##### PASSAGE PROVIDED #####

Posted by nacho on September 09, 2007 at 10:32 AM PDT #
Removing the ability to run scripts during PKG installation will break many customer made scripts which are depending heavily from this feature. I know of a some big companies whose concept to distribute software will be at question if the scripting interface in pkgadd would be removed.
Posted by dominik on September 10, 2007 at 02:36 AM PDT #
@nacho: The scripts generally are either inspecting or modifying the destination image to bring its aspects into line with the package's expectations. Such modifications are generally to components that represent configuration in some fashion. By moving scripting out of packaging, we limit the contexts the script developer must consider: for instance, scripting in smf(5) means that there is a running system atop the image.
@dominik: Yes. The present plan is to leave System V packaging in place for compatibility, but not to use it for any of the packages delivered as part of the distribution. "New" system packages will provide, up to a point, aliases for the legacy packages they replace. The benefits are believed to outweigh the costs imposed on consumers of the current packaging APIs.
-- Stephen
Posted by Stephen on September 10, 2007 at 09:31 AM PDT #
do you know when will we have some more documentation about this? i'd like to know how you solved a ton of stuff, sysv packaging compatibility, dependency checking, i guess i'm just a curious idiot :P
Posted by nacho on September 10, 2007 at 09:21 PM PDT #
@nacho: I'm writing the project proposal for the Installation CG to approve now. I don't claim we've solved every issue by any means--we're just coming out of a prototyping phase. -- Stephen
Posted by Stephen on September 11, 2007 at 11:22 AM PDT #
First of all, excellent work, the prototype looks impressive!

##### MATERIAL SHOWN #####

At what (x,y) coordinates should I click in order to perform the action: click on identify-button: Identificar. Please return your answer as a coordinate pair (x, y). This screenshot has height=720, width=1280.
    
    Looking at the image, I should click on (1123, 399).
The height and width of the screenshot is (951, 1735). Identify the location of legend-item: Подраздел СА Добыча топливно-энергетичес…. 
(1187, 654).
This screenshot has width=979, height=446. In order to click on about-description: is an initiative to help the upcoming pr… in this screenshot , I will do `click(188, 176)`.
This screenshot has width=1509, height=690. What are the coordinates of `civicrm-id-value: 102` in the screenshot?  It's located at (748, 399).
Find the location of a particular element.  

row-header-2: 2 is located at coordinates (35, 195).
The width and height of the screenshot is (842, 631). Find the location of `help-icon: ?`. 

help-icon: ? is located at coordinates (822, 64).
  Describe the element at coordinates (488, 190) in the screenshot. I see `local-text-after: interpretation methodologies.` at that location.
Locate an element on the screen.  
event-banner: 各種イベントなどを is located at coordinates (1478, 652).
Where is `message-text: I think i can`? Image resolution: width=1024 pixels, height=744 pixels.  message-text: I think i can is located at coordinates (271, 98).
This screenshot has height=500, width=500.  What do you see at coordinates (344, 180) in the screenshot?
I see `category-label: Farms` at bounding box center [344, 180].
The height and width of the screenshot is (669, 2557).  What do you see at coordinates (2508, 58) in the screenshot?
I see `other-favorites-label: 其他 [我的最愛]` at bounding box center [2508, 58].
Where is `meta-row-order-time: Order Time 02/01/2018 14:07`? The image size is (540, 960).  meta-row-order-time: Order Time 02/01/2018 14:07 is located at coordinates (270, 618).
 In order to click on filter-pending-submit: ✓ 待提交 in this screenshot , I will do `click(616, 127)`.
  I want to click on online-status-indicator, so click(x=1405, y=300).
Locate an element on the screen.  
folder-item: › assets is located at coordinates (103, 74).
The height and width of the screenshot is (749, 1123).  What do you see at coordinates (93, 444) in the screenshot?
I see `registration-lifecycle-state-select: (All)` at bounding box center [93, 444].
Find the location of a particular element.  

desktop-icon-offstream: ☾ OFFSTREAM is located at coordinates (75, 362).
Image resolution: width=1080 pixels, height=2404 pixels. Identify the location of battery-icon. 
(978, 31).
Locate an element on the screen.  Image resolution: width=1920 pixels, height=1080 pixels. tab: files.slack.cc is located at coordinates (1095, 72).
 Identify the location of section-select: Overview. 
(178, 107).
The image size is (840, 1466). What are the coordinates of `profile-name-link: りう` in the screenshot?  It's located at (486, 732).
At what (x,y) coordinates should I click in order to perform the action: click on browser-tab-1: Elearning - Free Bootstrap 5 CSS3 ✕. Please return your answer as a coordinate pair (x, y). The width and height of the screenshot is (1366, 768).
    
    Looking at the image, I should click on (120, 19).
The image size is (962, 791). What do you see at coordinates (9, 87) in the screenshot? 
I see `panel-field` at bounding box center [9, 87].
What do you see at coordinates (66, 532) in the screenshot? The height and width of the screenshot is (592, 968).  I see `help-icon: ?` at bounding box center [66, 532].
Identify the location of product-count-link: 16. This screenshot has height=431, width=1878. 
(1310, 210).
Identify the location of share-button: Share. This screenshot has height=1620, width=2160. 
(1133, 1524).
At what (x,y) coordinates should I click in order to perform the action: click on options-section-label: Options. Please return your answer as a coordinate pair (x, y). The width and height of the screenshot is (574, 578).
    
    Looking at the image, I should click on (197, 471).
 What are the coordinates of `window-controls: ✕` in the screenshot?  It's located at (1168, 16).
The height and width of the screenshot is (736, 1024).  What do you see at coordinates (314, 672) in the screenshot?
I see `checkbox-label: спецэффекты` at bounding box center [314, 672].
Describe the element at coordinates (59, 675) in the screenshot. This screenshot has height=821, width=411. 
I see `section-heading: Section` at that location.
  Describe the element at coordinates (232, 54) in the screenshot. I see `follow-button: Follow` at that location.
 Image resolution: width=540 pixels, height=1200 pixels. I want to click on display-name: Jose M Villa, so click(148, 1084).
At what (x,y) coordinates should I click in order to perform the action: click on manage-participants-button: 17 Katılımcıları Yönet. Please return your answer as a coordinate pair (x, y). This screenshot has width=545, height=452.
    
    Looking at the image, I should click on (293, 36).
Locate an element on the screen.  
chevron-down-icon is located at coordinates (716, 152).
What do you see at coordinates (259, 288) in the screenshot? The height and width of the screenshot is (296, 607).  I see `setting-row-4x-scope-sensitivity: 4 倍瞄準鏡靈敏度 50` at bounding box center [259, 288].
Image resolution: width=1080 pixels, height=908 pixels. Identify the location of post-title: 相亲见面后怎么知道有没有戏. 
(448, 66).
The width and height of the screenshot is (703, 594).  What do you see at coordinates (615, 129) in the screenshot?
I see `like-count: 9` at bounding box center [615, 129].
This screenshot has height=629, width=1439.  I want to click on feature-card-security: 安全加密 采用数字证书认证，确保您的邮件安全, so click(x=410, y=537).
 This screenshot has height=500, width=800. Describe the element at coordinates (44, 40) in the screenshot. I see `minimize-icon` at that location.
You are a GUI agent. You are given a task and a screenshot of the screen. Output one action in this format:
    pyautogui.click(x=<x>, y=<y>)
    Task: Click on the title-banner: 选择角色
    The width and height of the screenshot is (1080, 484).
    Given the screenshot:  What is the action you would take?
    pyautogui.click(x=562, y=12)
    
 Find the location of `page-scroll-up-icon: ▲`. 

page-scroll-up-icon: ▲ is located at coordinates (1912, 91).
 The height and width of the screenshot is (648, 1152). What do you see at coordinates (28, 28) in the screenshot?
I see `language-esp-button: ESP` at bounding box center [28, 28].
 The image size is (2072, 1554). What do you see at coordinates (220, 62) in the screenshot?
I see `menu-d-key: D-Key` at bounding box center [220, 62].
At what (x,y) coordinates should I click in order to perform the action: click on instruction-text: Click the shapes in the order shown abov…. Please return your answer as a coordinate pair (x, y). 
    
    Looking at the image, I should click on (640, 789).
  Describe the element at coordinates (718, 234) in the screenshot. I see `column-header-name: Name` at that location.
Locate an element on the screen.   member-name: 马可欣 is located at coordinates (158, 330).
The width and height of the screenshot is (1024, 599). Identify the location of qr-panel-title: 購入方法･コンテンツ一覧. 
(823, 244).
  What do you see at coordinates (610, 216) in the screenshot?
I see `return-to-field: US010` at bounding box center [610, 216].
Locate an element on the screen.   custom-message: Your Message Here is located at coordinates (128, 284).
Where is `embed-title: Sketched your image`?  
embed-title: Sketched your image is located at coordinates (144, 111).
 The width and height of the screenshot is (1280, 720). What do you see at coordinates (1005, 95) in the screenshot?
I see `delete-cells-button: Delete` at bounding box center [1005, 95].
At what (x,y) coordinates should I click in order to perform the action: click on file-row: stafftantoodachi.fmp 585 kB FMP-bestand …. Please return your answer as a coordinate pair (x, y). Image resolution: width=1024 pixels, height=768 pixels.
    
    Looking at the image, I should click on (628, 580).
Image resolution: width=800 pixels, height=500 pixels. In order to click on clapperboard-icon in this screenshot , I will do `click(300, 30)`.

#####

WHAT TO WORK ON =>
a - According to the packaging thread, what is the present plan for System V packaging?
b - Please carry on with the packaging thread from its last line.
The listing has no role in this.

ANSWER SET =>
a - It will stay in place for compatibility but won't be used for any of the packages delivered as part of the distribution.

b -
So one question is whether or not there continues be a concept of 'clusters' and what kind of public interface or knowledge of clusters pkg(1) has. The reason I ask this question is in Solaris there's a limited set of clusters, but there are clearly reasons people may want to have variations on clusters of higher-level packages. Each one of those may have different configuration defaults.
You probably know one project I'm thinking of that could use something like this (Web Stack), but that's not an exclusive use case. There are say, with Java Enterprise System, use cases where you'll configure a portal server against a webserver, or a portal server against an application server. Right now, that whole area has something even more ugly than pkgask and friends (IMHO), but it sure would be nice to be able to provide OS level support for clusters of packages, configuration and all, to things outside Solaris itself.
Posted by Matt Ingenthron on September 14, 2007 at 03:53 PM PDT #
@Matt: I have a dream: Install the packages for Apache, Database, Scripting-Language and the Application (e.g. Typo3). The dumb packages do almost no configuaiton (minimalistic scripting). The pieces are glued together by configuration recipes which can be tweaked by site-local profiles or an interactive dialog with the administrator.
The big advantage would be, simple standardized base packages are the basement for multiple use-cases, where the more complex configurations tasks are covered by 1 configuration-recipe for the whole stack.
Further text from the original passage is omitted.